La violenta victoria del Estado y la estúpida derrota autoinfligida –que ha acabado en un humillante regreso al autonomismo puro y duro– no es sólo que se expresen en la fragmentación de miradas sobre qué pasó el 1-O, sino que es la misma fragmentación de interpretaciones la que violenta la experiencia pasada, la violenta la experiencia pasada. ¿El 1-O fue una victoria épica? ¿Fue resultado de un maquiavélico autoengaño colectivo? ¿Tiene un gran valor político sobre el que se pueden reedificar nuevos embates? ¿Es necesario ordenar el 1-O en el cajón de las derrotas? ¿Hay que celebrarlo o debemos llorarlo? ¿Ya hemos expiado las culpas o todavía hay cuentas por ajustar? ¿Ya hemos dado suficientes satisfacciones a los adversarios, o aún debemos seguir ofreciéndolos gratis, ante sus propias narices, con muestras de ensañamiento entre nosotros mismos?

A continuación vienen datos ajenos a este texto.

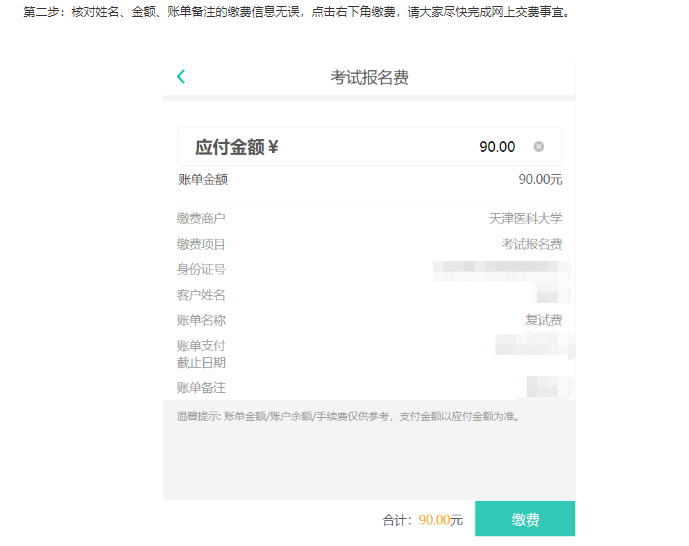Click the 90.00元 bill amount value
The image size is (689, 546).
coord(540,180)
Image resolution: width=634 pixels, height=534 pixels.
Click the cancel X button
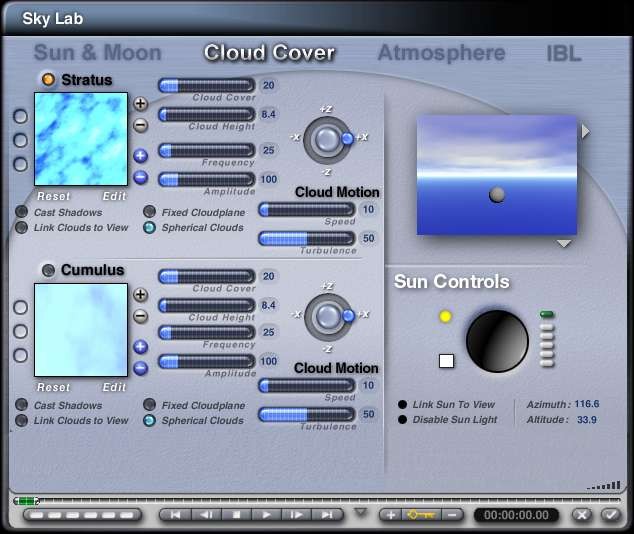click(582, 515)
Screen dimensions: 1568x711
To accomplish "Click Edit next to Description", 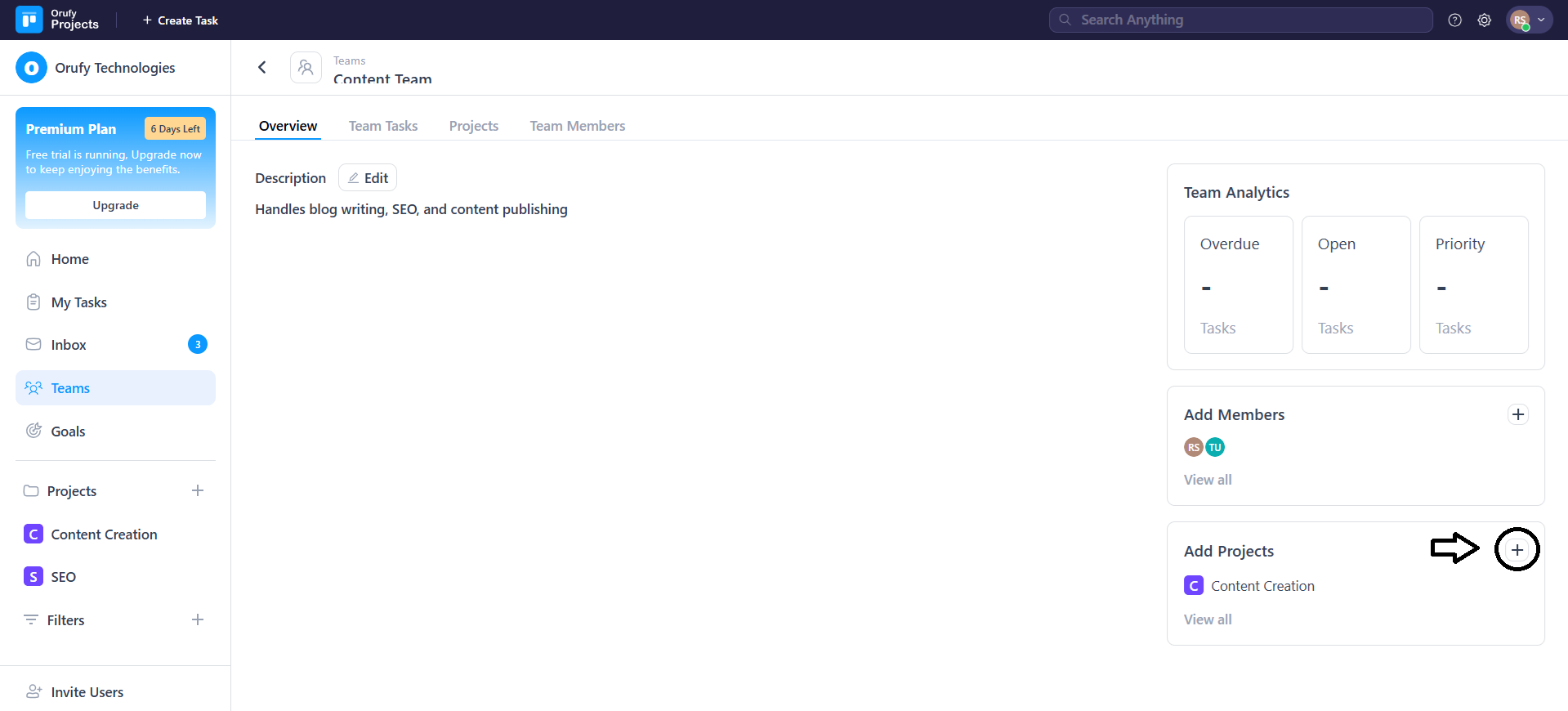I will tap(368, 178).
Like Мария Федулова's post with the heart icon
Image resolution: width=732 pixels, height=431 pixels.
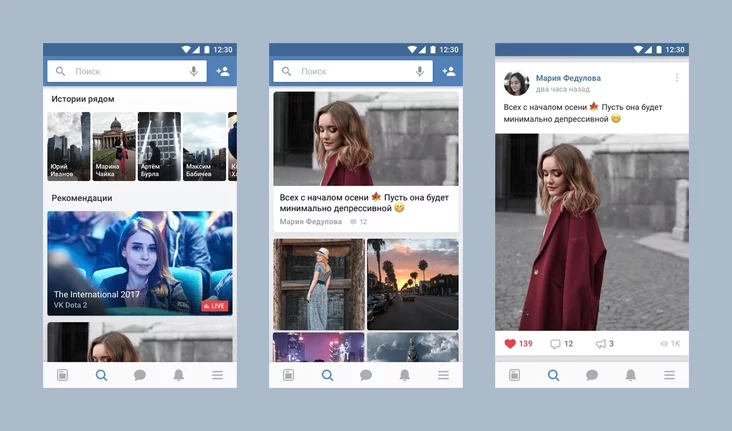click(x=510, y=344)
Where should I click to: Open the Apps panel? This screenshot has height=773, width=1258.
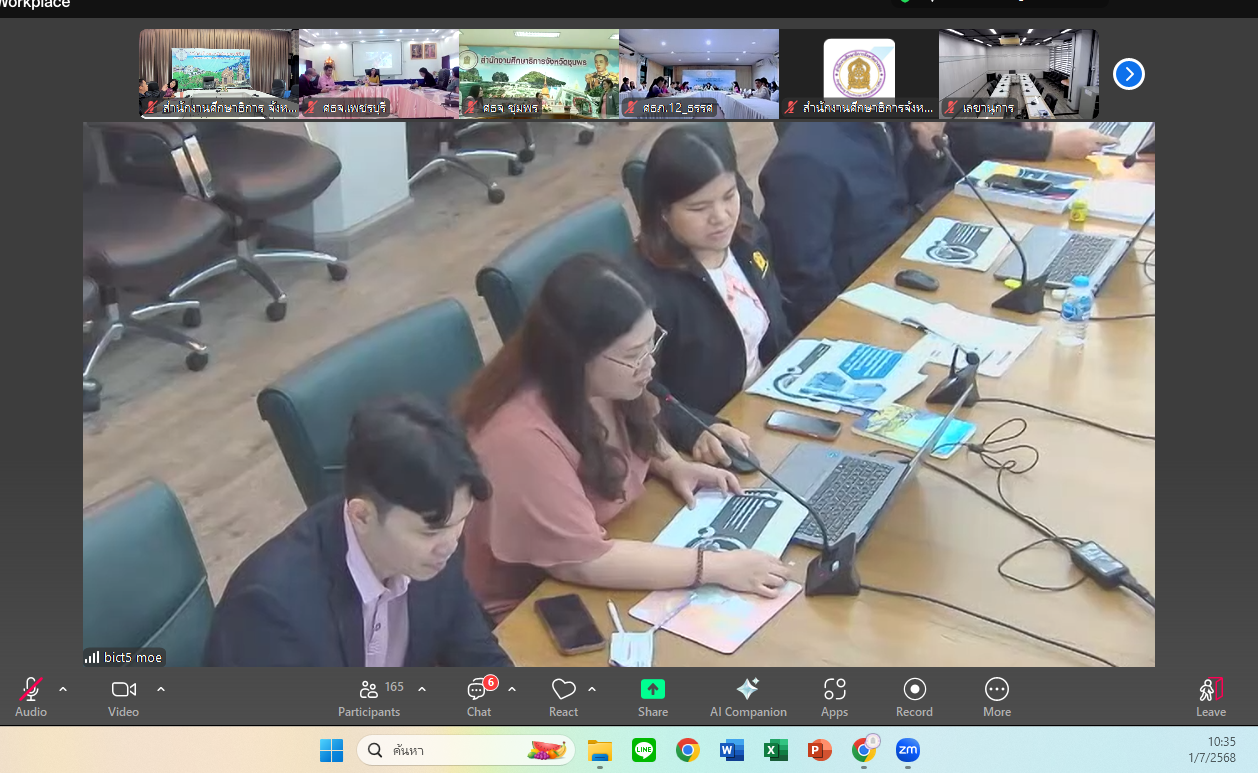point(835,696)
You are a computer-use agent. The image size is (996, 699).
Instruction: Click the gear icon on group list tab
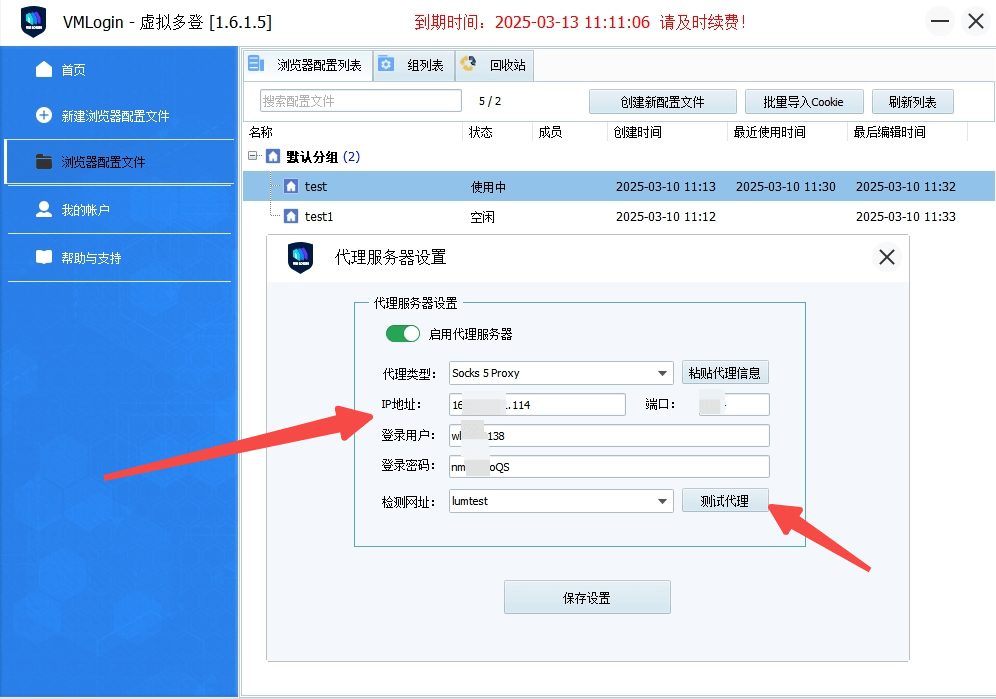(386, 65)
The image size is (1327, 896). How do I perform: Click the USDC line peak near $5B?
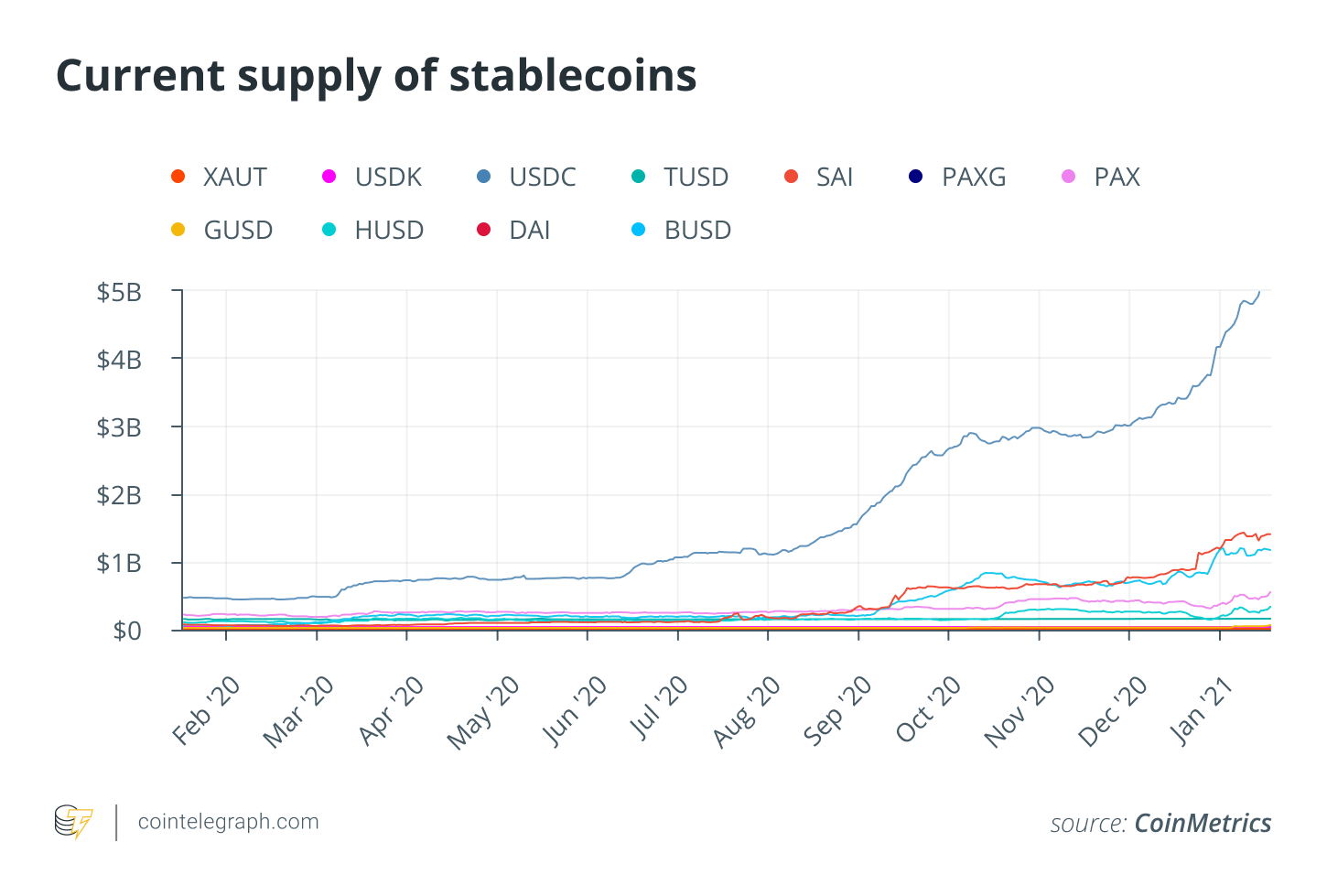1257,294
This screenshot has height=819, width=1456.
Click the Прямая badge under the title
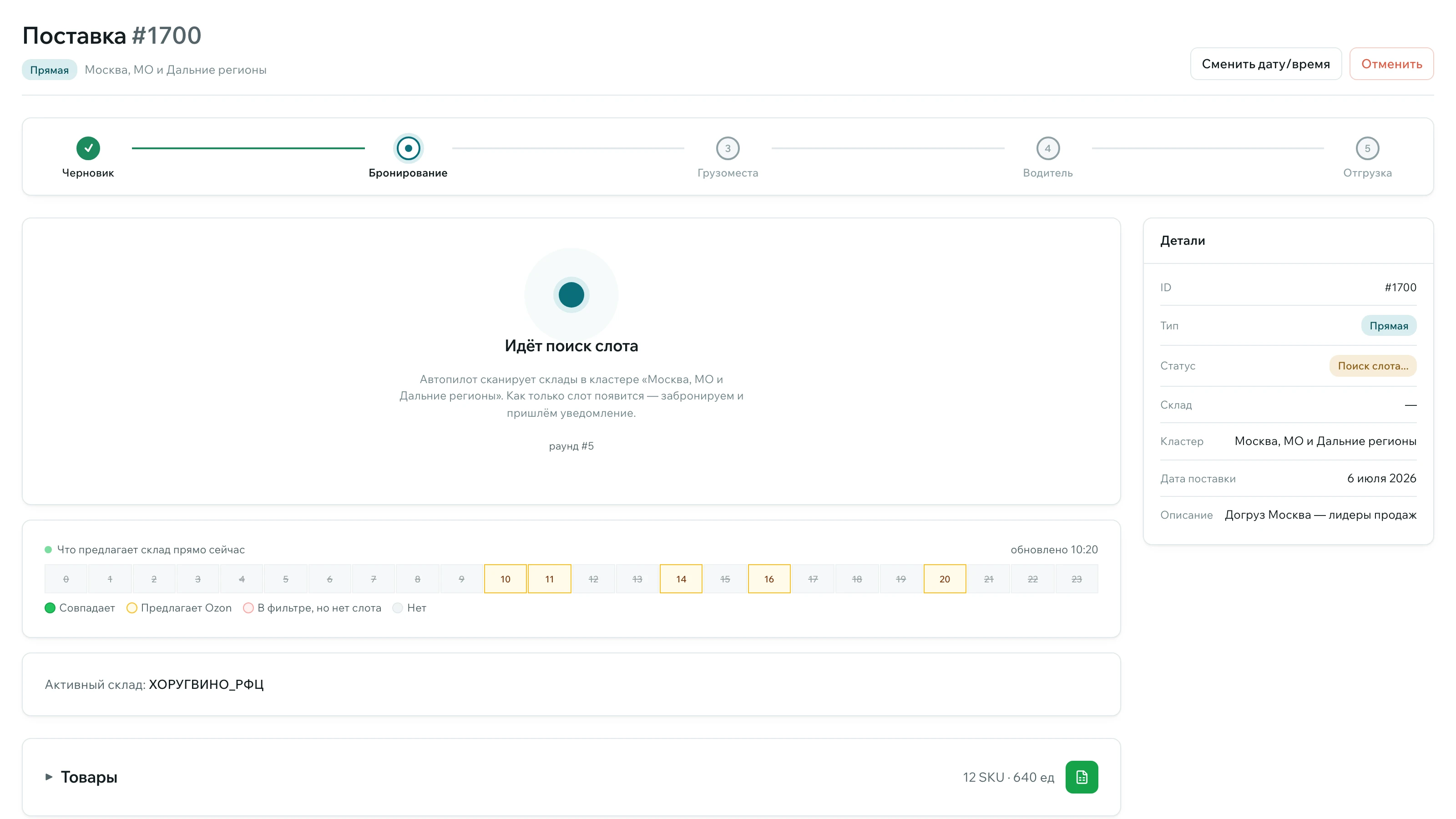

Desde mi punto de vista, la reconstrucción de la unidad popular de acción para volver a la lucha y reanudar el desafío al Estado –la misma unidad que forzó a los agónicos acuerdos políticos del 9 de noviembre de 2014, del Juntos por el Sí de 2010 sentidas, que dividen el independentismo. Y dependerá de saber rehacer una memoria compartida libre de reproches y ajustes de cuentas que empuje al presente hacia un nuevo futuro. Y esto exige la reaparición de pequeños movimientos e iniciativas innovadoras, propositivas, sin acritudes, que vuelvan a hacer rodar la bola de nieve como ocurrió en la primera mitad de siglo. Porque es desde la acción –reflexiva, por supuesto– que se puede reanudar ese deseo de catalanidad que lleva inexorablemente a la voluntad de emancipación nacional.
Carles Porta, en la actual temporada de Crímenes, afirma que "la verdad no prescribe nunca". Debemos confiar en ello. Quizás algún día sabremos toda la verdad, y será en esta verdad completa que el independentismo podrá superar la fragmentación de interpretaciones que le han llevado a perder la confianza en sí mismo.